В такой фразе, как эта, он уже чувствует узел, но не может ухватить новую нить и потому должен, так и не повернув, двигаться дальше, в бесконечность вступления, давно уже не похожего на вступление. Но покончить с ним он не в силах, хотя слышит, как нарастает беспокойство, исходящее, кстати, не от Пауля. Его гладкого лица Тео давно уже отучился бояться.

Из глубины зала, сверху, со студенческих мест слышны шум, кашель, скрип сидений, едва приглушаемый говор, тихое шарканье ног — все это пока можно считать непреднамеренным.

Надо перейти к сути. Он ударяет кулаком по столу, но и это не помогает ему нащупать узел. Хватает стакан с водой, пьет, с силой ставит его на поднос, не выпускает из руки.
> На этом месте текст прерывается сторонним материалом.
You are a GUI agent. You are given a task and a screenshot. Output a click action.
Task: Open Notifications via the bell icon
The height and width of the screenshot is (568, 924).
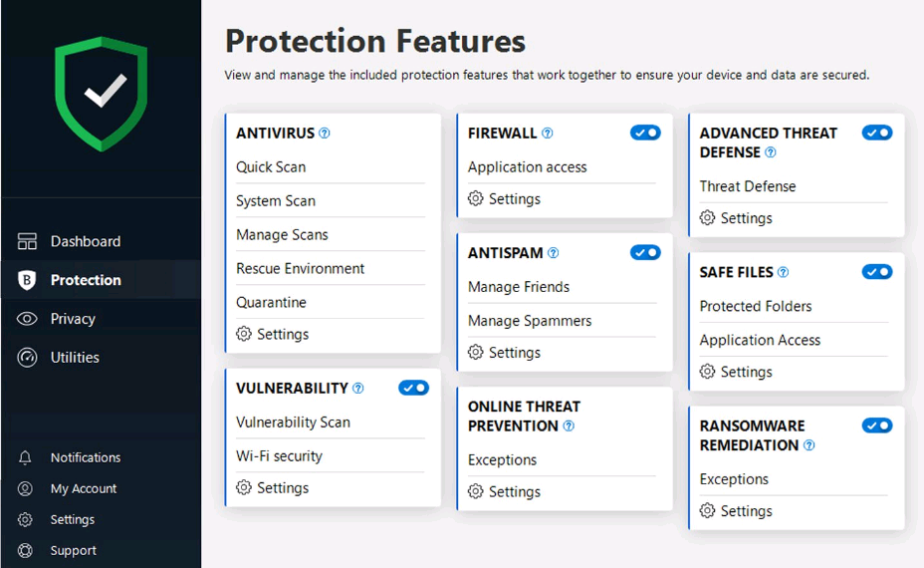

Вспоминает, что фразой об искренности автора он уже подошел было к сути; надо сделать еще одну попытку, и он делает ее, переименовывая понятие «откровенность» в «отсутствие стыда», что в известном смысле означает и бесстыдство, смелость в проявлении эксгибиционистских наклонностей, — и пугается: пугается собственной мысли, никогда прежде не приходившей ему в голову, кажущейся ему сомнительной, неверной, непростительной, — надо немедленно взять ее обратно, хотя бы ради всех тех неприятных истин, которые он потом еще скажет по поводу книги. Но для того чтобы взять мысль обратно, нужны новые обходные пути, и он совсем сбивается с дороги. Он пытается выбраться на нее через заполненные жестами паузы, но вдруг цепенеет от ужаса: раздается смех, громкий, беззастенчивый, жестокий смех.

Ботинки.

Впервые смотрит он в зал, на издевательские и веселые лица студентов, на скучающие лица фотографов, встречает сочувственные взгляды. Элита тоже утратила долю своей чинности: хмурит лбы, досадует, шепчется, прикрыв рот рукой. Но никто не смотрит вниз, на его ноги! Что это он сейчас сказал? Шекспир? При чем тут Шекспир? И как вернуться от него к современности и от нее к Паулю Шустеру?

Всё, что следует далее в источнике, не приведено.